東京から帰って2週間近く経つのだけれど、まだなんだかシャキっとしない。

「心ここにあらず」ということばがぴったりのよう。
マブイを落としたのなら、もっと放心しているのかしら?
私の魂はまだ広島に戻り切っていないみたい。


この激しい喪失感と自分ではないものがたっぷり注入されている感じと、どう説明すればいいんだろう。


自分の魂がつきたてのお餅のようで、小さくちぎっては投げ、ちぎっては投げしていたような気がする。
お会いした人や私が訪れた場所に。

ちっちゃくちぎられたお餅のような私の魂は、あるものはその人の心臓に突き刺さり、あるものはそこの土地の転がる落ち葉を追いかけ、あるものは天空から街を見下ろし、あるものは誰かの肩に乗ってその人が見ているものを一緒に見、あるものはどこにもとらわれず風に乗って遠くまでいってしまっているのだろう。

そして反対に、私もお会いした人や訪れた場所のかけらを心臓に突き刺し、あるいは奪い取り、肩に乗せ、ノートブックに忍ばせ、靴下の中に隠し持っているのかもしれない。

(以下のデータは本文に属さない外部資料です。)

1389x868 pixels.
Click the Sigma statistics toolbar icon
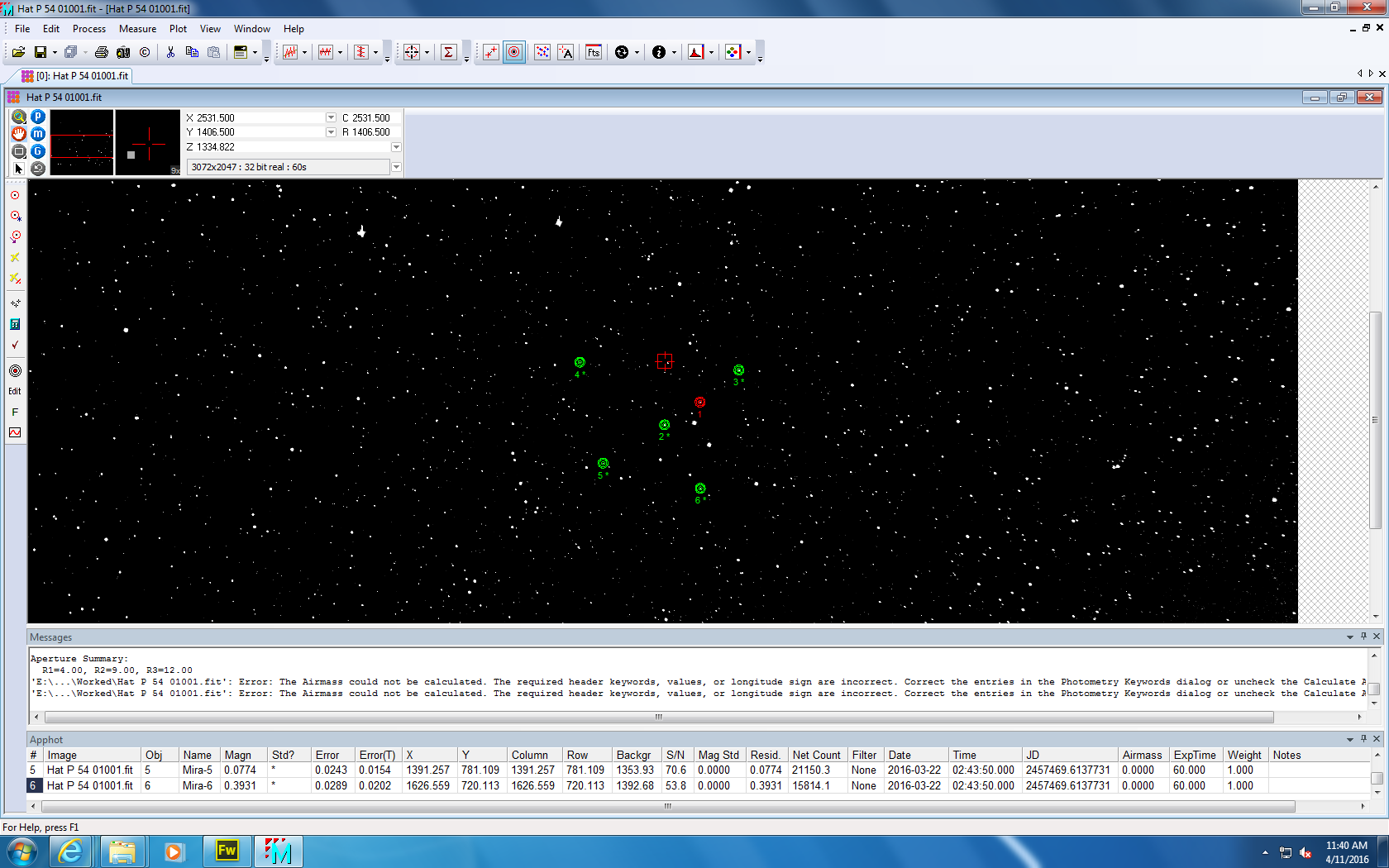448,52
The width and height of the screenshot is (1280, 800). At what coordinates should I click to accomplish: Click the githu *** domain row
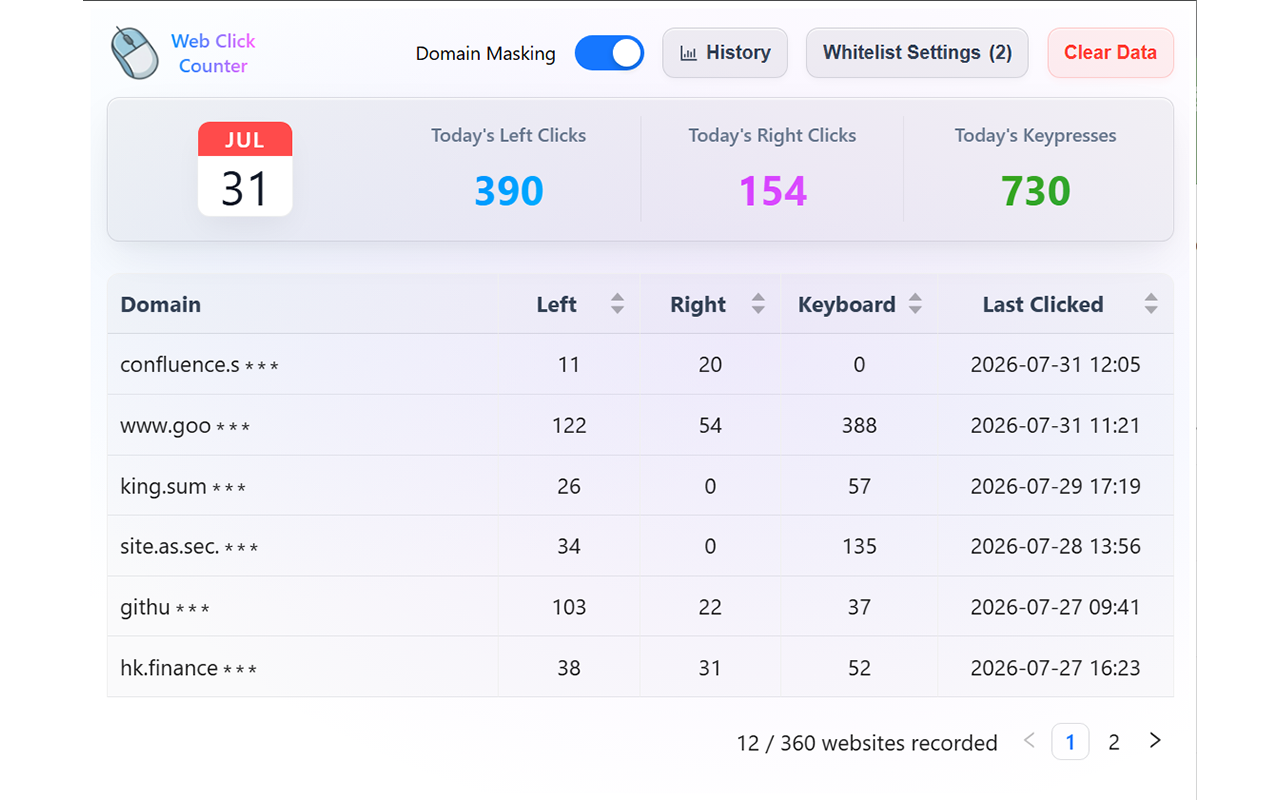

広島に戻ってすぐはシャキっとしないので、「わー、困った!」と思っていたが、
この「魂つきたてお餅ちぎっては投げ」のイメージを持つとなんだか愉快に思えてきて、
「そのうち、遊び疲れて帰りたくなった魂のかけらは帰ってくるし、そのままのものはそのまんまだし、私も自分が取り込んだ他の魂がそのうち私のものと同化するに違いない」
と考え、シャキッとしなくても平気になっていった。


好き放題遊んでいるのはいいけれど、中には私の魂のことだもの、迷子になっているものもいるかもしれない。
そのときは、「広島はあっちだよ」と教えてやってほしい。
余裕があれば、温かいミルクティーを飲ませてやってください。
ワインやビールはダメ。
酔っぱらってすぐに寝ちゃうから。
ウィスキーはチョコレートと一緒に。
チーズはパンと一緒に頼む。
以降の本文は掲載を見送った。